Jake Wharton recently caused me to go down yet another silly
optimization rabbit hole when he nonchalantly linked to
a piece of code
used to count the number of digits in a `Long`

during a Slack conversation about Kotlin’s lack
of ternary operator. This of course triggered folks like Madis Pink and
me to want to optimize it…

# Counting digits Link to heading

The simplest way to count the number of digits would be to compute `log10(n).toInt() + 1`

, where `n`

is our input number. Unfortunately logarithmic functions like
Kotlin’s log10
are only defined for floating point numbers. If our input is an `Int`

or a `Long`

, we could first
convert to `Double`

and then call `log10`

, but not all `Long`

values can be stored in a `Double`

(any value above 2^53), and we would have to special case `0`

. We must therefore find a different
solution^{1}.

Important NoteIn the rest of this article, we’ll assume the input number is

positiveto keep the code easier to understand. You can see how Jake handled negative values in the original source code. There might be better ways of doing it in the various solutions presented below, but I’ll leave it as an exercise to the reader.

Let’s start with the most straightforward solution:

```
1fun simpleCount(v: Long): Int {
2 if (v < 10L) return 1
3 if (v < 100L) return 2
4 if (v < 1000L) return 3
5 if (v < 10000L) return 4
6 if (v < 100000L) return 5
7 if (v < 1000000L) return 6
8 if (v < 10000000L) return 7
9 if (v < 100000000L) return 8
10 if (v < 1000000000L) return 9
11 if (v < 10000000000L) return 10
12 if (v < 100000000000L) return 11
13 if (v < 1000000000000L) return 12
14 if (v < 10000000000000L) return 13
15 if (v < 100000000000000L) return 14
16 if (v < 1000000000000000L) return 15
17 if (v < 10000000000000000L) return 16
18 if (v < 100000000000000000L) return 17
19 if (v < 1000000000000000000L) return 18
20 return 19
21}
```

I like this solution because of how obvious it is.

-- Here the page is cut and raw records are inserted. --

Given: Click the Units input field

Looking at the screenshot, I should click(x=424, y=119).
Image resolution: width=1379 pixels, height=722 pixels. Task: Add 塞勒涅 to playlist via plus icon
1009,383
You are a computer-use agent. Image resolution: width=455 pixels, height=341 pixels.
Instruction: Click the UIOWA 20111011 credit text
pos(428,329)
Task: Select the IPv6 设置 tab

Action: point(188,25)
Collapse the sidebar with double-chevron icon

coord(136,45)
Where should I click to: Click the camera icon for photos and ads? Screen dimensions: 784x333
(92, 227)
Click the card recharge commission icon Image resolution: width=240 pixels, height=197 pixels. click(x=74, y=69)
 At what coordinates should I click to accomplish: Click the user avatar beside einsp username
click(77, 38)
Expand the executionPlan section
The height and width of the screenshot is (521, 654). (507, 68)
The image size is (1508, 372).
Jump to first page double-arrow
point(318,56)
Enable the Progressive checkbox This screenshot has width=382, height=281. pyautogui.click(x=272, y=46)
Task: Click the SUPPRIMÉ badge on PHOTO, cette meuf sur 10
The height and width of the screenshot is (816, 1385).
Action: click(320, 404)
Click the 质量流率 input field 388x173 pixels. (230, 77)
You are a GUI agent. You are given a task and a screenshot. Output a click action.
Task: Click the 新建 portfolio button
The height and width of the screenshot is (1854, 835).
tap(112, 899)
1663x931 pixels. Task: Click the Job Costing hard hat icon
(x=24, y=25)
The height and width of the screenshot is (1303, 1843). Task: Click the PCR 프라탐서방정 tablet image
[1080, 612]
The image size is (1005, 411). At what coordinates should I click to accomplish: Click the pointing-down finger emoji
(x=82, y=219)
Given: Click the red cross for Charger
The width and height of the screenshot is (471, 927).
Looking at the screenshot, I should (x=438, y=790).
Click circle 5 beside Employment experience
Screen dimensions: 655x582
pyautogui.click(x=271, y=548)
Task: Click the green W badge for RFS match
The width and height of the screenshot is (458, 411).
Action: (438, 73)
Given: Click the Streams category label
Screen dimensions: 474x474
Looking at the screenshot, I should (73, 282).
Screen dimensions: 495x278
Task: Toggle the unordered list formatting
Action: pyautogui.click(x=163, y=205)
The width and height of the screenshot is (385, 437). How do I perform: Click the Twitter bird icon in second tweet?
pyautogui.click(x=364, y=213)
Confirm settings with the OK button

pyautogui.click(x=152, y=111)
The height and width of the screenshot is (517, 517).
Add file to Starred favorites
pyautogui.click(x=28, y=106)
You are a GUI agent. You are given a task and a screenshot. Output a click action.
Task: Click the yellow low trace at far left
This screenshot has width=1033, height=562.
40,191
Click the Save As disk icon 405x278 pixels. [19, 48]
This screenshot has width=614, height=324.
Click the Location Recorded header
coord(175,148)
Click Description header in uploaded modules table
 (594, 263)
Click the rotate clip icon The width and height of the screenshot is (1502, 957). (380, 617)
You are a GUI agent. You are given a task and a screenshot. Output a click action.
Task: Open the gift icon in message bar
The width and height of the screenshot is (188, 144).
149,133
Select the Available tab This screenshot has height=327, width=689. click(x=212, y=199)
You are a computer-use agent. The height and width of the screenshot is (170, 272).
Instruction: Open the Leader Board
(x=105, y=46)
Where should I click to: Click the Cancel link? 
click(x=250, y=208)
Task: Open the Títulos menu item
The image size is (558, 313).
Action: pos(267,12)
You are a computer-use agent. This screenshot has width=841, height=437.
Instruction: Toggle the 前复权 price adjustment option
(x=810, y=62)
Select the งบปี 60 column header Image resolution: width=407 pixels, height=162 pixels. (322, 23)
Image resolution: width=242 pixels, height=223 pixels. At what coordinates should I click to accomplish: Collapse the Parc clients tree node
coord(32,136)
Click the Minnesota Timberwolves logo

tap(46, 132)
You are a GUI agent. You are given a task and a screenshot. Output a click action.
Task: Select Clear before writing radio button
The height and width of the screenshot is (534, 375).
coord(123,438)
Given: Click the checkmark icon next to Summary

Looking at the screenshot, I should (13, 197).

What I don’t like about it is the large number of branches and instructions it generates. I will spare you the full arm64 assembly dump, just know that it yields 111 instructions and 32 branches. While early returns will likely spare you the full execution of the generate code, this won’t be great for the instruction cache nor the branch predictor.

On a Pixel 6, this solution takes 63,236 ns to execute over a large array of random inputs.

# Using a binary search Link to heading

Jake’s solution is similar to the one we just saw, but re-arranges the tests to optimize for likely values, and effectively performs a binary search.

```
1fun binarySearchCount(v: Long): Int {
2 return if (v < 100000000L) {
3 if (v < 10000L) {
4 if (v < 100L) {
5 if (v < 10L) {
6 1
7 } else {
8 2
9 }
10 } else if (v < 1000L) {
11 3
12 } else {
13 4
14 }
15 } else if (v < 1000000L) {
16 if (v < 100000L) {
17 5
18 } else {
19 6
20 }
21 } else if (v < 10000000L) {
22 7
23 } else {
24 8
25 }
26 } else if (v < 1000000000000L) {
27 if (v < 10000000000L) {
28 if (v < 1000000000L) {
29 9
30 } else {
31 10
32 }
33 } else if (v < 100000000000L) {
34 11
35 } else {
36 12
37 }
38 } else if (v < 1000000000000000L) {
39 if (v < 10000000000000L) {
40 13
41 } else if (v < 100000000000000L) {
42 14
43 } else {
44 15
45 }
46 } else if (v < 100000000000000000L) {
47 if (v < 10000000000000000L) {
48 16
49 } else {
50 17
51 }
52 } else if (v < 1000000000000000000L) {
53 18
54 } else {
55 19
56 }
57}
```

This new solution has a similar number of instructions as the previous one (108 vs 111), but only a quarter of the branches, for a total of 8 branches, down from 32. In addition, you are guaranteed to never execute all the branches.

With the smarter way to go throught the branches, the binary search takes 27,034 ns to execute, or only ~40% of the original execution time. This is already a great improvement.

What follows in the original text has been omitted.